● **ASSIGNED TASK**: Your task is to extract every line from the material below exactly.

### THE RECORDS ###

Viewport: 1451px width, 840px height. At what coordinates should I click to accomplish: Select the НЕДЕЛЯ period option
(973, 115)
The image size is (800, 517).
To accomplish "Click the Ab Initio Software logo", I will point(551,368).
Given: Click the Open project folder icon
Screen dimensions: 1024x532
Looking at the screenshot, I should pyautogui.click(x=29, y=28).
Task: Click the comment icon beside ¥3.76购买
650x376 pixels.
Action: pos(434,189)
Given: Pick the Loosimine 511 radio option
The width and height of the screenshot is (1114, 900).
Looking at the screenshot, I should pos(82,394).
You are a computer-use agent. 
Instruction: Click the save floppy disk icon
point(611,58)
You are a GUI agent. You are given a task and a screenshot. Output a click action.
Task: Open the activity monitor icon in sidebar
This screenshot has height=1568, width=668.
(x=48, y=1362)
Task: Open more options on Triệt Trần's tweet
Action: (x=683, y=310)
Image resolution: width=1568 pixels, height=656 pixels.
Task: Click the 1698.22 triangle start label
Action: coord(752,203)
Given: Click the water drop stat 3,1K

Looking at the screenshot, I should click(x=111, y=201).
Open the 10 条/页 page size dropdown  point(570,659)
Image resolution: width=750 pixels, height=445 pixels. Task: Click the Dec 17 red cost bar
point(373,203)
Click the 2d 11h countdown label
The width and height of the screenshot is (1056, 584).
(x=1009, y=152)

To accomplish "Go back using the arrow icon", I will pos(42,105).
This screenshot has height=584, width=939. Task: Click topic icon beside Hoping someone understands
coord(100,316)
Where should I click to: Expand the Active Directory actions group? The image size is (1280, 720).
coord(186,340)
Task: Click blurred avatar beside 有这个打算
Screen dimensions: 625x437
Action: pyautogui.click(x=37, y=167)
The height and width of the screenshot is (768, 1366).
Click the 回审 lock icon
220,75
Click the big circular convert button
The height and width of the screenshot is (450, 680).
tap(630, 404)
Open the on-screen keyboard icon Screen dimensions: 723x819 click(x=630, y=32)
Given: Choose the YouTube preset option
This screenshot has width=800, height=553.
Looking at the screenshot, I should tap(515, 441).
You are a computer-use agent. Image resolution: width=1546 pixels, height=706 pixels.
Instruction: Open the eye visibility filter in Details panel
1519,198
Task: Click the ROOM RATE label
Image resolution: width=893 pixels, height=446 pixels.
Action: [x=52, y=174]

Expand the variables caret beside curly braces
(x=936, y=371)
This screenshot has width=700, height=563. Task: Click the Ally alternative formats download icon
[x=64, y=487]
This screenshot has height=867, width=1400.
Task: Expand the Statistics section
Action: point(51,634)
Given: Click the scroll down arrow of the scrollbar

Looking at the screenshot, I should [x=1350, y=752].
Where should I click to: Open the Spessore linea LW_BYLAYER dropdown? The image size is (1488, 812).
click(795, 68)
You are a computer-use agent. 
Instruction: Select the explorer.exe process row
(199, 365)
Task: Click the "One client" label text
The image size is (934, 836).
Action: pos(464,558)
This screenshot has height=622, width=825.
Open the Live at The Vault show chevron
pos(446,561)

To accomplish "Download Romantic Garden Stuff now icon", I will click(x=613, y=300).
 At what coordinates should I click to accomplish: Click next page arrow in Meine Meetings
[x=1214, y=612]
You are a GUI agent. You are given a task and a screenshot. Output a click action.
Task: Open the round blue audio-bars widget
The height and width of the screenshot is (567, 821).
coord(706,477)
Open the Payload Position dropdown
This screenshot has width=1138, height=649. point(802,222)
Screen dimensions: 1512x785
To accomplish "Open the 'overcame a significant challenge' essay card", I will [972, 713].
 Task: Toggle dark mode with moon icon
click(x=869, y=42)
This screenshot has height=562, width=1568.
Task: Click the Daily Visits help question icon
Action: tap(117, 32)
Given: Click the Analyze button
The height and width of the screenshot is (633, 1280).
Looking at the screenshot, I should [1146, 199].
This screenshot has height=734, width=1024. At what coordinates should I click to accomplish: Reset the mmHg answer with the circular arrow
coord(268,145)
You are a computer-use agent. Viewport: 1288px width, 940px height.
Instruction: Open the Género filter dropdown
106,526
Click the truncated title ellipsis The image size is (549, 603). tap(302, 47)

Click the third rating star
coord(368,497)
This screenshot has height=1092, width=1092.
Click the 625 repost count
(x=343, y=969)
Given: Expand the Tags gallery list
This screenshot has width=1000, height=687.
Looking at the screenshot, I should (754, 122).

###

● **FINISHED TASK**:
Viewport: 1451px width, 840px height. At what coordinates should I click to accomplish: Select the НЕДЕЛЯ period option
(973, 115)
The image size is (800, 517).
To accomplish "Click the Ab Initio Software logo", I will point(551,368).
Given: Click the Open project folder icon
Screen dimensions: 1024x532
Looking at the screenshot, I should pyautogui.click(x=29, y=28).
Task: Click the comment icon beside ¥3.76购买
650x376 pixels.
Action: pos(434,189)
Given: Pick the Loosimine 511 radio option
The width and height of the screenshot is (1114, 900).
Looking at the screenshot, I should pos(82,394).
You are a computer-use agent. 
Instruction: Click the save floppy disk icon
point(611,58)
You are a GUI agent. You are given a task and a screenshot. Output a click action.
Task: Open the activity monitor icon in sidebar
This screenshot has height=1568, width=668.
(x=48, y=1362)
Task: Open more options on Triệt Trần's tweet
Action: (x=683, y=310)
Image resolution: width=1568 pixels, height=656 pixels.
Task: Click the 1698.22 triangle start label
Action: coord(752,203)
Given: Click the water drop stat 3,1K

Looking at the screenshot, I should click(x=111, y=201).
Open the 10 条/页 page size dropdown  point(570,659)
Image resolution: width=750 pixels, height=445 pixels. Task: Click the Dec 17 red cost bar
point(373,203)
Click the 2d 11h countdown label
The width and height of the screenshot is (1056, 584).
(x=1009, y=152)

To accomplish "Go back using the arrow icon", I will pos(42,105).
This screenshot has height=584, width=939. Task: Click topic icon beside Hoping someone understands
coord(100,316)
Where should I click to: Expand the Active Directory actions group? The image size is (1280, 720).
coord(186,340)
Task: Click blurred avatar beside 有这个打算
Screen dimensions: 625x437
Action: pyautogui.click(x=37, y=167)
The height and width of the screenshot is (768, 1366).
Click the 回审 lock icon
220,75
Click the big circular convert button
The height and width of the screenshot is (450, 680).
tap(630, 404)
Open the on-screen keyboard icon Screen dimensions: 723x819 click(x=630, y=32)
Given: Choose the YouTube preset option
This screenshot has width=800, height=553.
Looking at the screenshot, I should tap(515, 441).
You are a computer-use agent. Image resolution: width=1546 pixels, height=706 pixels.
Instruction: Open the eye visibility filter in Details panel
1519,198
Task: Click the ROOM RATE label
Image resolution: width=893 pixels, height=446 pixels.
Action: [x=52, y=174]

Expand the variables caret beside curly braces
(x=936, y=371)
This screenshot has width=700, height=563. Task: Click the Ally alternative formats download icon
[x=64, y=487]
This screenshot has height=867, width=1400.
Task: Expand the Statistics section
Action: point(51,634)
Given: Click the scroll down arrow of the scrollbar

Looking at the screenshot, I should [x=1350, y=752].
Where should I click to: Open the Spessore linea LW_BYLAYER dropdown? The image size is (1488, 812).
click(795, 68)
You are a computer-use agent. 
Instruction: Select the explorer.exe process row
(199, 365)
Task: Click the "One client" label text
The image size is (934, 836).
Action: pos(464,558)
This screenshot has height=622, width=825.
Open the Live at The Vault show chevron
pos(446,561)

To accomplish "Download Romantic Garden Stuff now icon", I will click(x=613, y=300).
 At what coordinates should I click to accomplish: Click next page arrow in Meine Meetings
[x=1214, y=612]
You are a GUI agent. You are given a task and a screenshot. Output a click action.
Task: Open the round blue audio-bars widget
The height and width of the screenshot is (567, 821).
coord(706,477)
Open the Payload Position dropdown
This screenshot has width=1138, height=649. point(802,222)
Screen dimensions: 1512x785
To accomplish "Open the 'overcame a significant challenge' essay card", I will [972, 713].
 Task: Toggle dark mode with moon icon
click(x=869, y=42)
This screenshot has height=562, width=1568.
Task: Click the Daily Visits help question icon
Action: tap(117, 32)
Given: Click the Analyze button
The height and width of the screenshot is (633, 1280).
Looking at the screenshot, I should [1146, 199].
This screenshot has height=734, width=1024. At what coordinates should I click to accomplish: Reset the mmHg answer with the circular arrow
coord(268,145)
You are a computer-use agent. Viewport: 1288px width, 940px height.
Instruction: Open the Género filter dropdown
106,526
Click the truncated title ellipsis The image size is (549, 603). tap(302, 47)

Click the third rating star
coord(368,497)
This screenshot has height=1092, width=1092.
Click the 625 repost count
(x=343, y=969)
Given: Expand the Tags gallery list
This screenshot has width=1000, height=687.
Looking at the screenshot, I should (754, 122).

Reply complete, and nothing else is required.